Extract provided:

□ □ □ □

You’ve been invited to listen in on a marriage counselling session. They’re starting…
Susan: I get anxious and triggered then I want re-assurance about our relationship. All sorts of stories start up in my head about how he doesn’t love me enough, or if he really loved me he’d do this or that. It’s like torture, and I want help, so I ask him to tell me what I want to hear, but then he gets triggered and withdraws. For some reason he can’t say what I need to hear when I need it most. Then all my triggers are activated and I get even more desperate.
Marcus: It’s true. I feel her anxiety growing and I feel myself shutting down. Then she needs me to say the right thing, but it’s literally impossible for me. I don’t know how to explain it. I think it’s because old feelings of being controlled or manipulated come up for me. I withdraw, which is the opposite of what she needs, and it makes it worse for her, but I just can’t do the thing she wants. I can’t jump through the hoops. We crash and burn again and again. How do we fix this?
Take a moment and reflect on this story. How would you fix this problem? Where do you think the burden lies? Do you relate to Susan or to Marcus, or to both?
I have heard a hundred different versions of this same story from clients. It’s a perennial relationship quandary. Usually couples who present this issue come to me wanting a communication tool or technique that will let them finally get through to their partner, finally be understood, finally get their needs met.

□ □ □ □

Task list:
A – In the counselling session extract, what old feelings does Marcus think come up for him and cause his withdrawal?
B – Write out all of the records again, requests included, raising each coordinate in their answers by 128.

Entries on target coordinates:
□ □ □ □

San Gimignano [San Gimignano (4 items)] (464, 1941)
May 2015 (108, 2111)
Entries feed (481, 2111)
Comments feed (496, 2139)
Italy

□ □ □ □

Results in order:
A – Feelings of being controlled or manipulated.

B –
San Gimignano [San Gimignano (4 items)] (592, 2069)
May 2015 (236, 2239)
Entries feed (609, 2239)
Comments feed (624, 2267)
Italy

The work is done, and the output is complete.